A United Nations report has said that the wasting of 1.3 billion tonnes of food every year is causing significant damage to the environment.
The report, Food Wastage Footprint: Impacts on Natural Resources found that $750 billion (£472 billion) worth of food is wasted worldwide annually.
It is the first study to analyse the impacts of global food wastage from an environmental perspective, according to the UN, as it looks at the consequences for the climate, waste, land use and biodiversity.
One of the key findings of the report is that food that is not eaten contributes 3.3 billion tonnes of greenhouse gases to the planet’s atmosphere.
While 1.4 billion hectares of land, which is almost 30 per cent of the world’s agricultural land, is used annually to produce food that is lost or wasted.

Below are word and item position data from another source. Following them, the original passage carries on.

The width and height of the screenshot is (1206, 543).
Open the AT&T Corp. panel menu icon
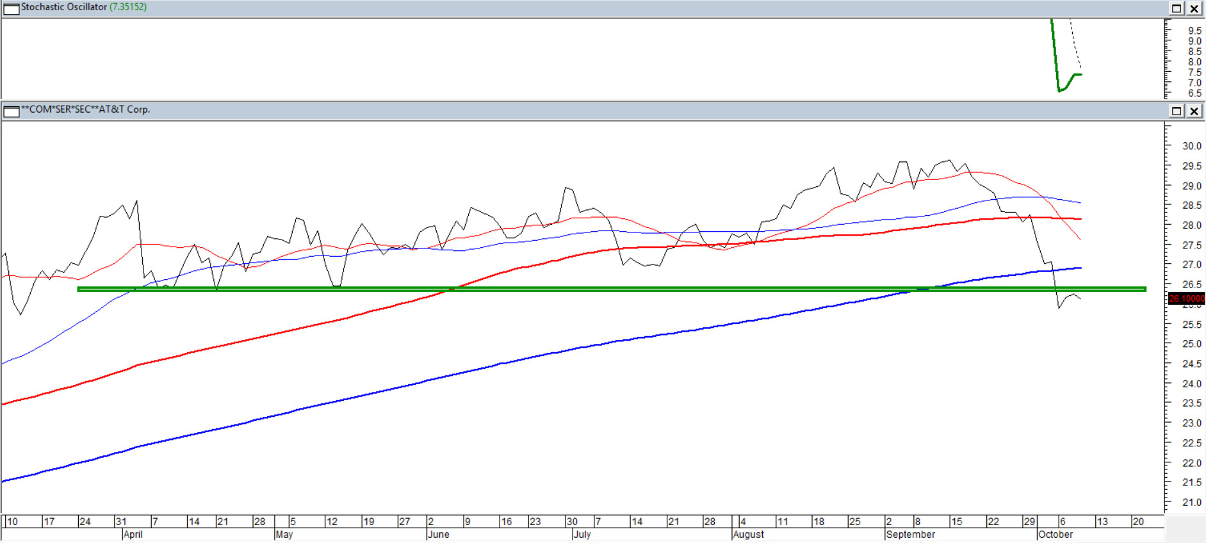pos(11,111)

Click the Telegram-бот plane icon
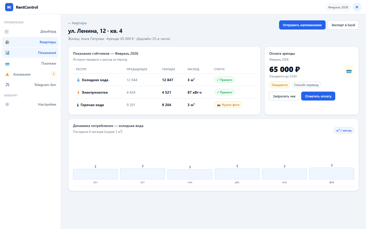point(7,85)
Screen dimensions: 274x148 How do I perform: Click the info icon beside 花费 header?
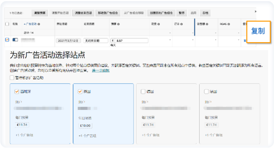pyautogui.click(x=158, y=24)
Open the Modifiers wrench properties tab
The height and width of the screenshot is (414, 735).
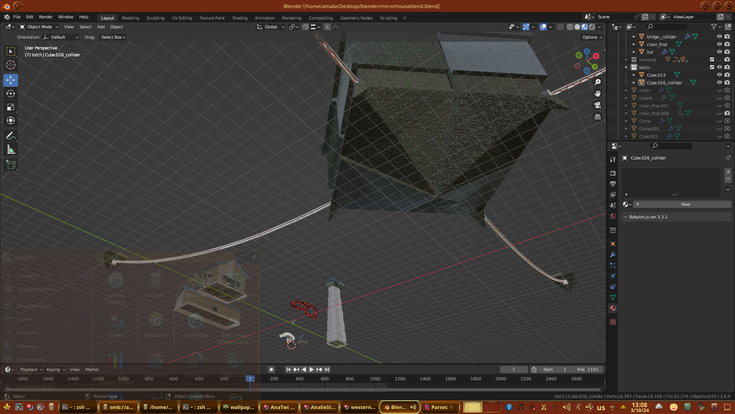[613, 255]
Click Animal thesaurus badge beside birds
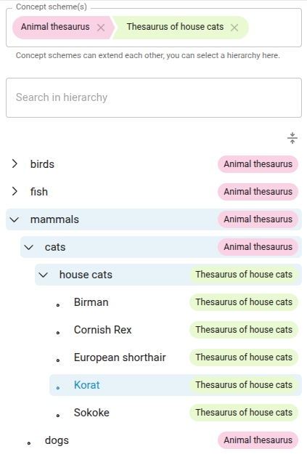 258,164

UN director general of the food and agriculture organisation José Graziano da Silva said: “All of us – farmers and fishers; food processors and supermarkets; local and national governments; individual consumers – must make changes at every link of the human food chain to prevent food wastage from happening in the first place, and reuse or recycle it where we can’t.
“We simply cannot allow one-third of all the food we produce to go to waste or be lost because of inappropriate practices, where 870 million people go hungry every day.”

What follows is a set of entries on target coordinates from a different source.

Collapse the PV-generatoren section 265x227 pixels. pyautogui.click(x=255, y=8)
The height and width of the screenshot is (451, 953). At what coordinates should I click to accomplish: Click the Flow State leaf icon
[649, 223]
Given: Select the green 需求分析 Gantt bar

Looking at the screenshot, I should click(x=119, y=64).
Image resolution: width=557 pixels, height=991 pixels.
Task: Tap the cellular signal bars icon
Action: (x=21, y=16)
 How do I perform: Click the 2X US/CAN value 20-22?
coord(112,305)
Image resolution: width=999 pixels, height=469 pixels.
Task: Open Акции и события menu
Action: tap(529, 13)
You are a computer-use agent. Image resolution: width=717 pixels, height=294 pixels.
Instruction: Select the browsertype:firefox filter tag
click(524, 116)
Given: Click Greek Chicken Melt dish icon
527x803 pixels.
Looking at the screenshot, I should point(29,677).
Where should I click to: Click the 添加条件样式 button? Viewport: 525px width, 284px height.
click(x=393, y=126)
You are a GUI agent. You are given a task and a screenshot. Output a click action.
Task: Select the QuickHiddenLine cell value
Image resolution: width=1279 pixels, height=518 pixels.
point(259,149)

The report shows specific features of food waste with Asia seeing major impacts on carbon emissions, water and land use from wastage of rice.
Fruit wastage contributes to water waste in Asia, Latin America and Europe, while vegetable waste means a large carbon footprint impact for the industrialised parts of Asia, Europe, and South and South East Asia.
Apart from Latin America, high-income regions are responsible for about 67 per cent of all meat waste.